Find each line in the rows below that contains the word "Where", and copy those lines out in full.
— start of RECORDS FOR THE EXERCISE —
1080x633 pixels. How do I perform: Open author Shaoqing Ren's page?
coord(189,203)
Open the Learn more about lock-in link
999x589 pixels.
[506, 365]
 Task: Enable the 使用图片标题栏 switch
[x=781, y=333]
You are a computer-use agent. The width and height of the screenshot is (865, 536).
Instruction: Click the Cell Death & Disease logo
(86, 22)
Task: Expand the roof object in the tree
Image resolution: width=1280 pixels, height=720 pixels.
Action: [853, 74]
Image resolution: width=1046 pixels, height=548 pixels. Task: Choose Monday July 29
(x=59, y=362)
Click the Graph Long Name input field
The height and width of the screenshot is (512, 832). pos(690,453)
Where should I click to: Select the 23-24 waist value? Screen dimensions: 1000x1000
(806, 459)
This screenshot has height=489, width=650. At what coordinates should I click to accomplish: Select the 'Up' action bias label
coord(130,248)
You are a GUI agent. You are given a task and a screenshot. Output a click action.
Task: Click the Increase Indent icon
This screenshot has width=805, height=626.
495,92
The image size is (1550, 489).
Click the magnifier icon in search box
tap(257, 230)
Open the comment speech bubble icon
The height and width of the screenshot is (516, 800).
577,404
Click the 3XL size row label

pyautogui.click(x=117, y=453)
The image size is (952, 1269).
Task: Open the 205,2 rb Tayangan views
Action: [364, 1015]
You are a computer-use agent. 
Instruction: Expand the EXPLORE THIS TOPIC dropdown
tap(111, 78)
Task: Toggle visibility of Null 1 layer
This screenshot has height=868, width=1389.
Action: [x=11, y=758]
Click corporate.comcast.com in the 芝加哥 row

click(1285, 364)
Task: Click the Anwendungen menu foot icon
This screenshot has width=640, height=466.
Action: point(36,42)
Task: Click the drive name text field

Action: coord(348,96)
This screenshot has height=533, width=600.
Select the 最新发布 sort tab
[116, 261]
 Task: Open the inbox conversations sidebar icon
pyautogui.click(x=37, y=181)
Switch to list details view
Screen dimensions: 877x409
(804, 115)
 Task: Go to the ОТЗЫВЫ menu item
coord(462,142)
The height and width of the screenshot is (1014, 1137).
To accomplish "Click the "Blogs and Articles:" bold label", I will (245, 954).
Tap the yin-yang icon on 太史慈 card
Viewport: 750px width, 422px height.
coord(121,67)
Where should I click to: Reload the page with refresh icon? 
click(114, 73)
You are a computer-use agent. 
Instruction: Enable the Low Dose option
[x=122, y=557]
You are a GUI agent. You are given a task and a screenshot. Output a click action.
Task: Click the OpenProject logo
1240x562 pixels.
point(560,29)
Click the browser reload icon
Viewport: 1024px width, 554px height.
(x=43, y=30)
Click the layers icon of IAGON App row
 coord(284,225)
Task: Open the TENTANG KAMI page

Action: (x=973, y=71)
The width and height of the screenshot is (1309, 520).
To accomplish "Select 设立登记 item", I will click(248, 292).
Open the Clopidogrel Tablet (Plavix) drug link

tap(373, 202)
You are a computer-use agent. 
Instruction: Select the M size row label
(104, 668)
— end of RECORDS FOR THE EXERCISE —
• **WRITTEN ANSWER**:
Where should I click to: Select the 23-24 waist value? Screen dimensions: 1000x1000
Where should I click to: Reload the page with refresh icon? 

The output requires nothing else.